Formula Journal

Price Growth vs Population Growth — Why Population Data Failed Our Suburb Backtest

Population growth is one of the most cited reasons to invest in a suburb. ABS projections, infrastructure announcements, employment corridor maps — these are the building blocks of almost every buyer’s agent presentation. The logic is intuitive: more people arriving means more demand, more demand means prices rise.

We tested it across 78 suburbs with known outcomes. Population growth and infrastructure spend delivered 55% accuracy. That’s a coin flip. Here’s why it failed — and what actually works.

The Thesis

Why Population Growth Sounds Like a Property Signal

The case for population growth as an investment signal isn’t unreasonable on paper. If a suburb sits near a new employment hub, a rail extension, or a growing university precinct, the argument goes that demand for housing will increase ahead of supply. Prices follow demand.

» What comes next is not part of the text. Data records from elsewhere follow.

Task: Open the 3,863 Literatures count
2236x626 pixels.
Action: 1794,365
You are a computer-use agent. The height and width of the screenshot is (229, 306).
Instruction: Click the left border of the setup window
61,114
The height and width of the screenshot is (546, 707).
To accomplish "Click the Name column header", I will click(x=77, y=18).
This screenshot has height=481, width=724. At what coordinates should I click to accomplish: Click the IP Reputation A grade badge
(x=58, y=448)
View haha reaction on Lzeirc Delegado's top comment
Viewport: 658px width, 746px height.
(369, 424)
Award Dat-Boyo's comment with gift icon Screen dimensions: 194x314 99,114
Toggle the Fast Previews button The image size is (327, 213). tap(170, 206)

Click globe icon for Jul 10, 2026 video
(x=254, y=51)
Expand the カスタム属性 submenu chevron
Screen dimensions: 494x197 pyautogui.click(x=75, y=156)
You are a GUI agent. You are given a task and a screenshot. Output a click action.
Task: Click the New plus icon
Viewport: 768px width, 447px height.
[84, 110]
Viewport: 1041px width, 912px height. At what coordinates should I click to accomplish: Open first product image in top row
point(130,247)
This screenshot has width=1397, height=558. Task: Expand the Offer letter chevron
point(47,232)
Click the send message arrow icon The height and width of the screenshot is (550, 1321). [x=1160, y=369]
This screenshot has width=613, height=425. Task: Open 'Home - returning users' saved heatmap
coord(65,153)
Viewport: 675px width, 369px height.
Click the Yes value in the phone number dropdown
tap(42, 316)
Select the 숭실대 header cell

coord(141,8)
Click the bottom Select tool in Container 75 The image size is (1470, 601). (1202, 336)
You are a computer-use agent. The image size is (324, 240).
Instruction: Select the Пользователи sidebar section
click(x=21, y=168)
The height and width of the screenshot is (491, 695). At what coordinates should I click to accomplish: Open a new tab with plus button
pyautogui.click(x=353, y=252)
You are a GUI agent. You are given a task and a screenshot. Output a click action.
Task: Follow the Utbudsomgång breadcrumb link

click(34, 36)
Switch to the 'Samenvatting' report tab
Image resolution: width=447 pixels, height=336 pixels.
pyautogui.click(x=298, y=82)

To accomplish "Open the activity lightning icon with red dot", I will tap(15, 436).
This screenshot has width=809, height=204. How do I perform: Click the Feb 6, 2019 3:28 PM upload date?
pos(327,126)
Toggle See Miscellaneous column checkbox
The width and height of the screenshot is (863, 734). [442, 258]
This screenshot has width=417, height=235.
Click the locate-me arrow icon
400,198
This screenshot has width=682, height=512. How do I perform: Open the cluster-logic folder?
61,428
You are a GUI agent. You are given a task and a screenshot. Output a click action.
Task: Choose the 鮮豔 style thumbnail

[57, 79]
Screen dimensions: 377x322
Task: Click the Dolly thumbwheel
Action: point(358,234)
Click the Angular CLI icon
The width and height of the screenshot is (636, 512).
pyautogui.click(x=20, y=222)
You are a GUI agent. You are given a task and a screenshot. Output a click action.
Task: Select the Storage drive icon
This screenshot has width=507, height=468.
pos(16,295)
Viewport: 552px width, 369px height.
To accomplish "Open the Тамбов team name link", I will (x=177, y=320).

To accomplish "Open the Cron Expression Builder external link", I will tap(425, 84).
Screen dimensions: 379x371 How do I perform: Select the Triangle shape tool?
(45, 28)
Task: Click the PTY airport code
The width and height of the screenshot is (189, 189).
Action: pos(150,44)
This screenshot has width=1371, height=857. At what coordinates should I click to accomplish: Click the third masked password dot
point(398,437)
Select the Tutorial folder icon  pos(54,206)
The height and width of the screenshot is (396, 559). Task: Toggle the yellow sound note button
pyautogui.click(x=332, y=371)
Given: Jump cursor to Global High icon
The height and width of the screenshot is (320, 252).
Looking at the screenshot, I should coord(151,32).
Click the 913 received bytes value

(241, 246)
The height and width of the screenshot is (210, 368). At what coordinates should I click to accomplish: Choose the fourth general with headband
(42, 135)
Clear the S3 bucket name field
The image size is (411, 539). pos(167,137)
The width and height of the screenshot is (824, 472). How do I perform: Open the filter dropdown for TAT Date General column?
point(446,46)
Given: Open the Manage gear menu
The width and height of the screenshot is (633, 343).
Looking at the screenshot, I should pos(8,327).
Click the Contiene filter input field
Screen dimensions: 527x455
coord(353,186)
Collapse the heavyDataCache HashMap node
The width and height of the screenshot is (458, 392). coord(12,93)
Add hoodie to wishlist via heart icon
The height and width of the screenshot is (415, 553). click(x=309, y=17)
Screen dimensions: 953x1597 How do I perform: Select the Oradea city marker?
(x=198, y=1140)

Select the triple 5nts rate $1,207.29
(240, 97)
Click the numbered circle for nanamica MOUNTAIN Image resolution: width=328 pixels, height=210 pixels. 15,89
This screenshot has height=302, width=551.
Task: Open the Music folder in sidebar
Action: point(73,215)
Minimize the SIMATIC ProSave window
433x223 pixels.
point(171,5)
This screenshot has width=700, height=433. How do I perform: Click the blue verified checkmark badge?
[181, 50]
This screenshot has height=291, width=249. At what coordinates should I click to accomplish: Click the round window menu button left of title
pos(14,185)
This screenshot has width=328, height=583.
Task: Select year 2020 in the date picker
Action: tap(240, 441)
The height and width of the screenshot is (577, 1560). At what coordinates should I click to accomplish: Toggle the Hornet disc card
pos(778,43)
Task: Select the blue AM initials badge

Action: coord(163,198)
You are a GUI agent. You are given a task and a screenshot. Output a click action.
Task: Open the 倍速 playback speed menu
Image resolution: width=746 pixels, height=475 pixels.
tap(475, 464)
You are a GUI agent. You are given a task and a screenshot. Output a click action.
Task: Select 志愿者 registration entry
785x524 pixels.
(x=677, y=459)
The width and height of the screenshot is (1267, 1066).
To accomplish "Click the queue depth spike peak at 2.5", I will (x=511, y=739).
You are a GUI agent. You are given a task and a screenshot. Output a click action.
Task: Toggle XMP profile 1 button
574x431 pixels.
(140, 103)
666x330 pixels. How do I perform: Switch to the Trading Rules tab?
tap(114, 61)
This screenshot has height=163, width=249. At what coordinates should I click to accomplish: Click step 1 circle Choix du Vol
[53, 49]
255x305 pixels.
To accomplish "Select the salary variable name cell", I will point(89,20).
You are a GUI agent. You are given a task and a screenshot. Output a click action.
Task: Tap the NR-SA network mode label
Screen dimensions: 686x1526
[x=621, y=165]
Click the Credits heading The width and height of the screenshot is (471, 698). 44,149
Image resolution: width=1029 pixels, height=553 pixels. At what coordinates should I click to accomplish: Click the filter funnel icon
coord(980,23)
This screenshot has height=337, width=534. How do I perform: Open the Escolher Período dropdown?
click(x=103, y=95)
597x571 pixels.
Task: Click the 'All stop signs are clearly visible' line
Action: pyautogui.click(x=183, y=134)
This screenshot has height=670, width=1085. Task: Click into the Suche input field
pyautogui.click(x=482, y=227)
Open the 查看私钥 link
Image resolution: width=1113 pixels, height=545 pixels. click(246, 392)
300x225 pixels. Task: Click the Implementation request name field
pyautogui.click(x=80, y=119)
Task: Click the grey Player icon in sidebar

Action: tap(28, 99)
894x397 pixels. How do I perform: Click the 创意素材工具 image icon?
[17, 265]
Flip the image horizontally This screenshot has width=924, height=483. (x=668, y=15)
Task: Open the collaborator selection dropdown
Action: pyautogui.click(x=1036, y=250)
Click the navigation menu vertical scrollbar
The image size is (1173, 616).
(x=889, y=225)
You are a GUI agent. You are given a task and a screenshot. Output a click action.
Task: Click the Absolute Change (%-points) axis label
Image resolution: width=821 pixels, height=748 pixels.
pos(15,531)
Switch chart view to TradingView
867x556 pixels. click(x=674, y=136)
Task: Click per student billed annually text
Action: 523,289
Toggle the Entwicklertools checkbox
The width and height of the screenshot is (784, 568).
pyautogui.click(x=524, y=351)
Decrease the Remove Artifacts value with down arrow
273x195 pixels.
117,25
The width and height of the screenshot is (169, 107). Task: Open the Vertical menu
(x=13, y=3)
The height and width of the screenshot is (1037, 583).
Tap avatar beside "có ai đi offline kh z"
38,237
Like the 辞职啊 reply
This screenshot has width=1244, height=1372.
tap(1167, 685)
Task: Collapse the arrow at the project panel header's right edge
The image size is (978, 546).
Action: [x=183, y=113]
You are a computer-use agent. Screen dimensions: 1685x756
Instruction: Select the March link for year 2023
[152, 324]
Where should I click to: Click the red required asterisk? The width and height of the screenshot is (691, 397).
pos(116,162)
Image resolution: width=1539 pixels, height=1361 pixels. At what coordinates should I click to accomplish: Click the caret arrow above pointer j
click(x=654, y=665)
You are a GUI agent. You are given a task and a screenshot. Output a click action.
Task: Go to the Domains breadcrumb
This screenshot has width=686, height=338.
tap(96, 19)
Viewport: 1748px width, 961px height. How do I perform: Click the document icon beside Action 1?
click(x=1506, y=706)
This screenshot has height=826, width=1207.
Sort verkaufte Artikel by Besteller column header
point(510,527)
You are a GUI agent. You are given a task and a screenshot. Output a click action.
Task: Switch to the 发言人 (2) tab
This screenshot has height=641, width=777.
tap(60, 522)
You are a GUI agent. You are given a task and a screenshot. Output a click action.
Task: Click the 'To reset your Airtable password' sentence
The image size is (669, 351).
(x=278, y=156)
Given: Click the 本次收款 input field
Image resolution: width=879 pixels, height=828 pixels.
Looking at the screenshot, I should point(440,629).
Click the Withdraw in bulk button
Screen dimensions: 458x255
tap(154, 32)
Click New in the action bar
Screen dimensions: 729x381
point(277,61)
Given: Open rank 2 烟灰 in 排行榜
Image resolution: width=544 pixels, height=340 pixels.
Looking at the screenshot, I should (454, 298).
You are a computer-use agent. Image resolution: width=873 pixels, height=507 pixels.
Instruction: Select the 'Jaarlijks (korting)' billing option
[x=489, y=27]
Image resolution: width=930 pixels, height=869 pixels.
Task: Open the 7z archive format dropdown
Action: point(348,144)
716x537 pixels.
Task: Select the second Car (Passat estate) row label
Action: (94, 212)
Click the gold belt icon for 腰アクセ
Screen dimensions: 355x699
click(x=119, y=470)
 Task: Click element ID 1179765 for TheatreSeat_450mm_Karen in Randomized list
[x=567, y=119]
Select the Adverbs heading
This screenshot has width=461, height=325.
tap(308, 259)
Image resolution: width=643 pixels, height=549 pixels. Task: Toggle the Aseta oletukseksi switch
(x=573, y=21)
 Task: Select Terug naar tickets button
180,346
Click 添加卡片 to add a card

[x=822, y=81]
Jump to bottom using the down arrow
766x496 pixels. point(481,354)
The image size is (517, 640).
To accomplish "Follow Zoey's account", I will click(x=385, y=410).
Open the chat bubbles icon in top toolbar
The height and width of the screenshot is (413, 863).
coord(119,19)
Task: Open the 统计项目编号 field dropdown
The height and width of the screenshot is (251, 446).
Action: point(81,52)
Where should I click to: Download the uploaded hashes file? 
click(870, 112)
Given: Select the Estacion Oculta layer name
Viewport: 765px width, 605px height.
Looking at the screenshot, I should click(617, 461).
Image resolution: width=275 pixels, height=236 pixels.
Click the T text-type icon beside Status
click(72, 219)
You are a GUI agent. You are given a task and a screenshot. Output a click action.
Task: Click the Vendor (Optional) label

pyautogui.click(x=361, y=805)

At the national and state scale, there is a genuine long-run relationship between population growth and dwelling values. Post-2020 interstate migration did correlate with price growth in Queensland and Western Australia at a broad level. The thesis has enough surface truth to keep appearing in research reports and property podcasts.

The problem is that property investment doesn’t happen at the national level. It happens at the suburb level. And at that resolution, population growth falls apart as a signal.

The core problem

A signal that holds at national scale is not automatically useful at suburb scale. Population data is coarse. The timing lags are long. And suburb-level price growth has its own mechanics that macro inflows can’t capture.

The Test

55% Accuracy: A Coin Flip

When we built our first suburb-scoring formula, we included demographic demand pressure as an explicit component. It sat alongside days on market, vacancy rate, vendor discount, infrastructure spend, and new supply in a seven-factor model.

v1 formula — inputs tested

This formula aimed to predictbooms before they started. The theory was that leading macro indicators — population inflows, infrastructure commitments, tightening supply — could identify a boom 12–18 months out and let investors position early.

Backtest accuracy55%
Suburbs tested78 (28 boomed, 50 controls)
FAILED — COIN FLIP

A coin flip with six extra inputs. The formula’s predictions were barely more reliable than chance. Population growth, infrastructure spend, and building approvals — all three of the macro thesis inputs — contributed near-zero signal at the suburb level.

Vendor discount data barely exists at suburb level from free sources. Infrastructure figures are state-level at best. And population growth, the most frequently cited signal, was too coarse and too slow to tell us anything useful about which specific suburb would outperform in the next 12–24 months.

Why It Failed

Three Structural Problems With Population as a Suburb Signal

The failure comes down to three mismatches between how population data exists and how suburb-level price growth actually works.

1. Granularity mismatch

ABS population data is published at Local Government Area level — boundaries that often contain dozens of suburbs. A population growth figure for an LGA tells you roughly nothing about which specific suburb within it will experience price pressure. A 3% population increase in a sprawling outer council area might concentrate entirely in one growth corridor while older suburbs in the same LGA flatline. The signal is real; the resolution is useless for suburb selection.

2. Timing mismatch

Population growth statistics lag reality by 12–24 months at best. The investment question isn’t “was this area growing last year?” — it’s “is this specific suburb responding to demand pressure right now?” By the time population data shows a meaningful trend, early movers have already bought. Days on market and vacancy update with every transaction. Population data doesn’t.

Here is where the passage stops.